- _READING TEXT_:
+-------+

Carlos Botto Vallarino was a pivotal figure in the Chilean concert music community, nationally beloved as a pedagogue, scholar, and composer. A student of Luigi Dallapiccola in New York on a Guggenheim post-graduate fellowship, Botto’s style reflects an affinity for character pieces and freely evolving structures. His Fantasía op. 15 opens with a brooding melody in the viola that is developed patiently, with supporting atmospheric piano chords that grow in intensity. Botto saves the most energetic music for the last minutes of the work, when a skittering dialogue develops between the instruments, broken up momentarily by expansive chords in the piano that recall sonorities from the somber opening.
Berlin-born, Buenos Aires raised Federico Heinlein spent the early part of his life between Argentina and Europe before settling permanently in Chile in 1940. Heinlein’s music reflects a wealth of literary points of inspiration — the Dylan Thomas reference in the subtitle of his Dúo “Do not go gentle” is consistent with that component of his work. Heinlein’s duo begins with taut declamatory phrases, displaying a discipline in its approach to motivic development that hearkens to late German romanticism. A lyrical second thematic area smooths the angular edges of the opening material. After a return of the opening, a virtuosic coda closes the work with fanfare.
David Cortés’ Tololo, one of the two works on Mobili written within the last decade, is a musical homage to the Coquimbo Region north of Santiago where he grew up, and to the astronomical wonders one can discover in its night skies. Cortés establishes a metaphor between his treatment of material and the way a telescope obscures and reveals visual information when zooming in and out. Establishing the low C string of the viola as a central pitch, Cortés builds layers of activity and tension above it, with glissandi on double stops that create microtonal beatings, left hand pizzicati, and evocative trills. The piano shadows the viola’s malleable gestures, subtly asserting the equal tempered framework around which the glissandi melt from pitch to pitch. The meditative quality of the work is broken briefly for a mischievous passage led by staccato scales in the piano about three quarters of the way through the work before we hear the opening material once again to bring the piece full circle.

+-------+

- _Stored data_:
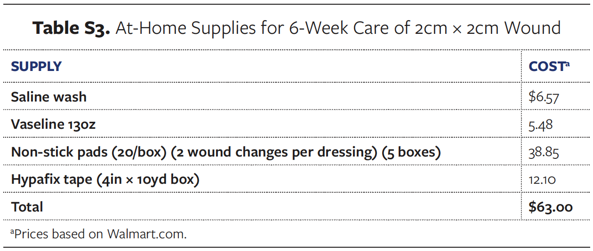The image size is (593, 251).
Task: Select the 5.48 cost value
Action: [x=540, y=125]
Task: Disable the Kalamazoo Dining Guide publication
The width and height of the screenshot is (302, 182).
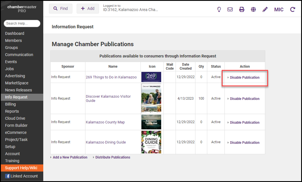Action: [245, 143]
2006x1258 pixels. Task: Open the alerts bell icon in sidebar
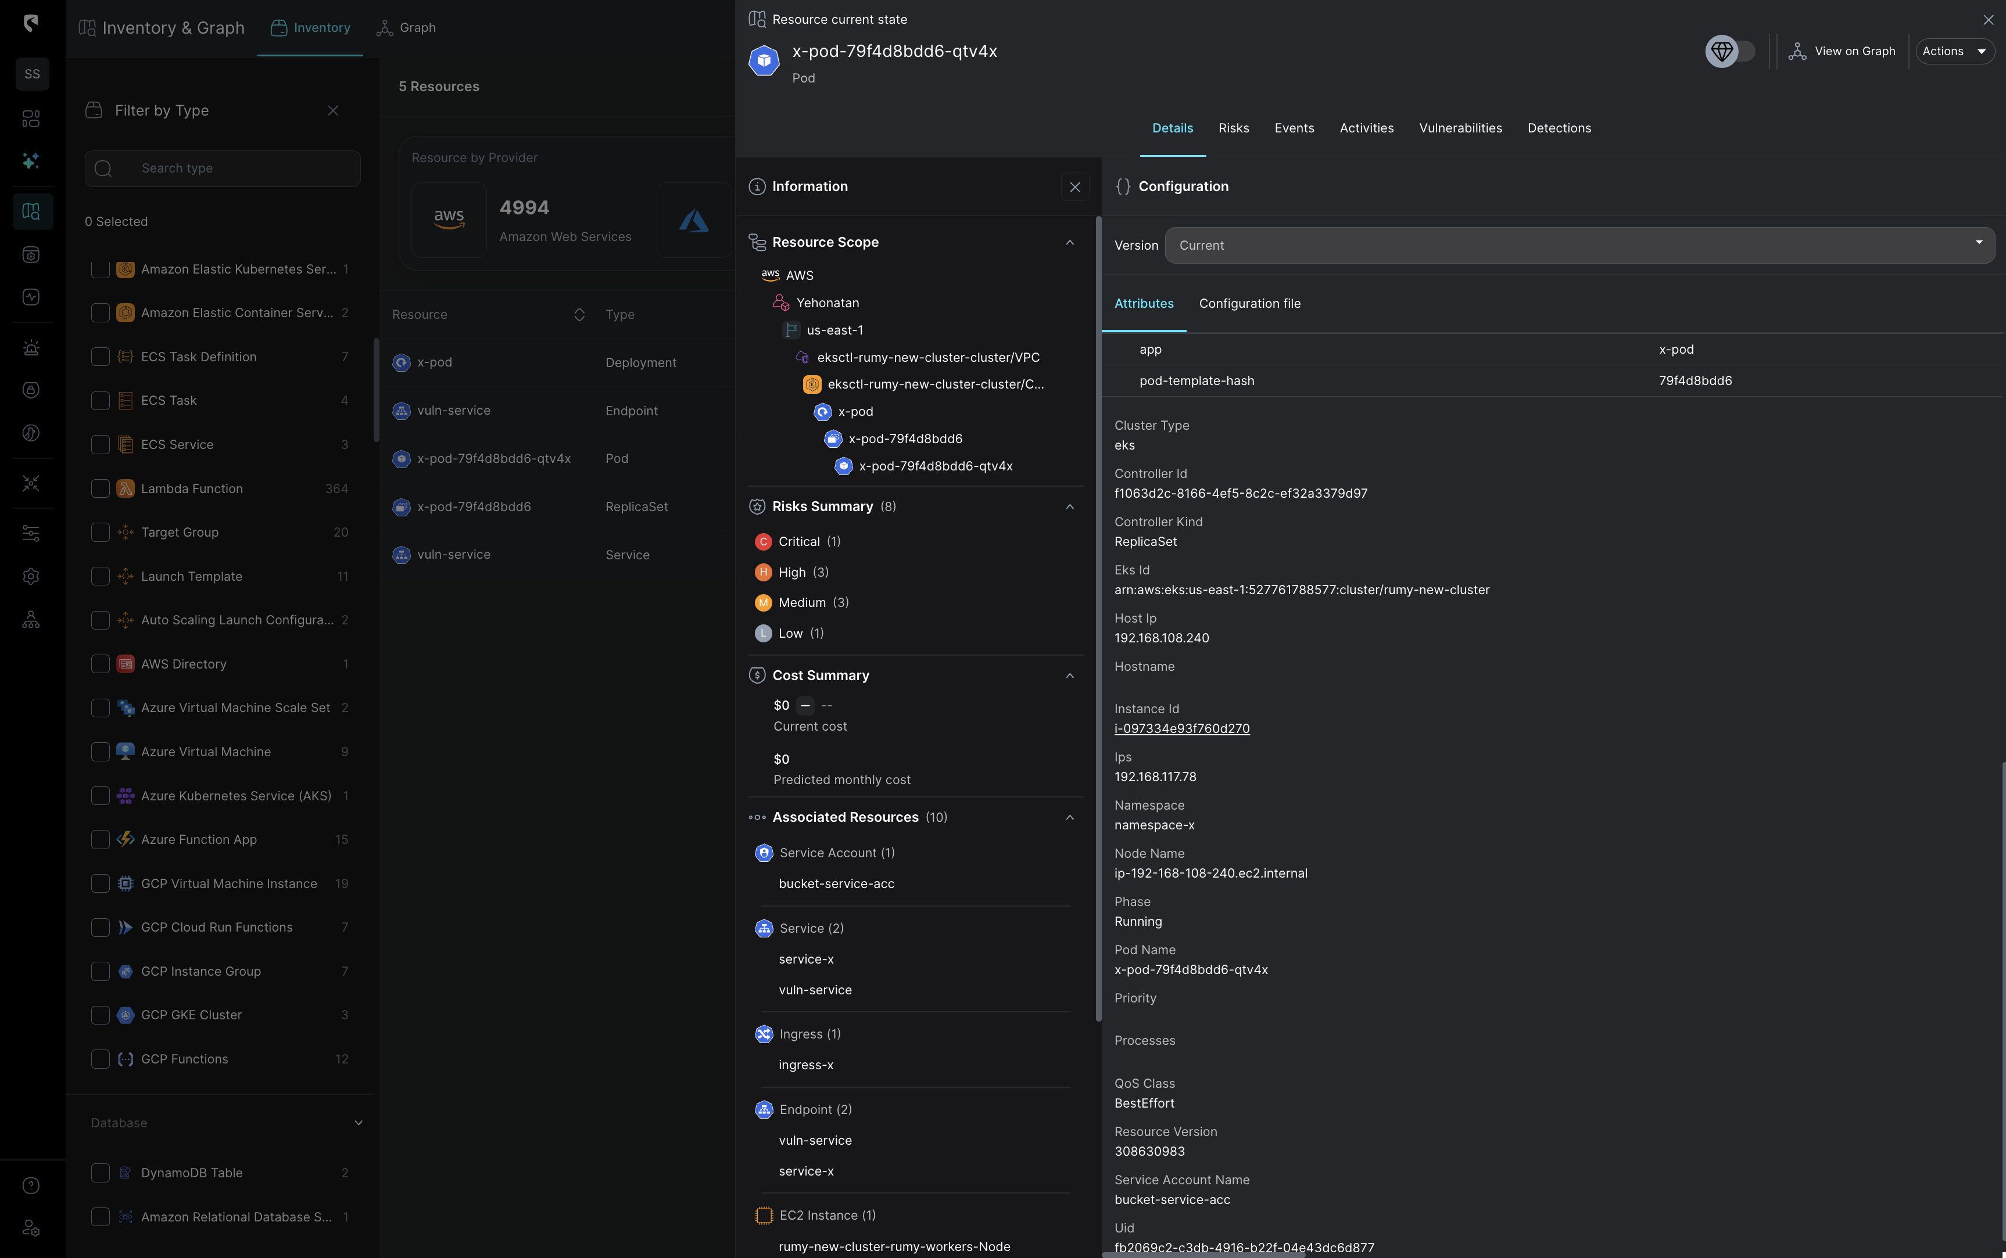[31, 348]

+-------+

- _WORK INSTRUCTION 1_:
Return the passage from the notes on Chilean viola and piano works that opens with the words containing "Carlos Botto Vallarino" and closes with "the somber opening.".
- _WORK INSTRUCTION 2_:
Translate this sentence from the notes on Chilean viola and piano works into Spanish: "A lyrical second thematic area smooths the angular edges of the opening material."
- _WORK INSTRUCTION 3_:
Write what comes next in the notes on Chilean viola and piano works, picking up after their final sentence.

- _YOUR RESPONSE 1_:
Carlos Botto Vallarino was a pivotal figure in the Chilean concert music community, nationally beloved as a pedagogue, scholar, and composer. A student of Luigi Dallapiccola in New York on a Guggenheim post-graduate fellowship, Botto’s style reflects an affinity for character pieces and freely evolving structures. His Fantasía op. 15 opens with a brooding melody in the viola that is developed patiently, with supporting atmospheric piano chords that grow in intensity. Botto saves the most energetic music for the last minutes of the work, when a skittering dialogue develops between the instruments, broken up momentarily by expansive chords in the piano that recall sonorities from the somber opening.

- _YOUR RESPONSE 2_:
Una segunda área temática lírica suaviza los bordes angulosos del material inicial.

- _YOUR RESPONSE 3_:
Juan Orrego-Salas’ four movement work Mobili is focused and economical. The thoughtful, deliberative music in the opening movement, “Flessibile,” is occasionally interrupted by a forceful descending gesture in the piano. “Discontinuo” is more jagged, with playful interplay between the instruments. “Riccorente” unfolds as a slow march, with an initial piano melody over delicate viola pizzicati growing more rhapsodic as the melody switches instruments. An extended viola solo passage contains the most poignantly expressive music in the work. The final movement, “Perpetuo,” is vigorous and propulsive, closing this exceedingly well balanced work.
Included in the program as a bonus track is Argentine composer Carlos Gustavino’s charming El Sampedrino, a touching encore that highlights Rossi and Cheng’s elegant musical chemistry.
Mobili documents a rich repertoire for viola and piano from Chile, demonstrating not so much a national compositional style, but instead a constellation of influences from European modernism, to Chilean Indigenous music, to aspects of Chilean life and its landscape. Georgina Rossi’s impeccable precision is matched by a penetrating expressivity, complemented beautifully by Silvie Cheng’s sensitive performance in music that most often presents viola and piano as equal partners. Mobili is a warm and compelling invitation to discover more music from Chile, by these excellent composers from Chile and their forebears and successors.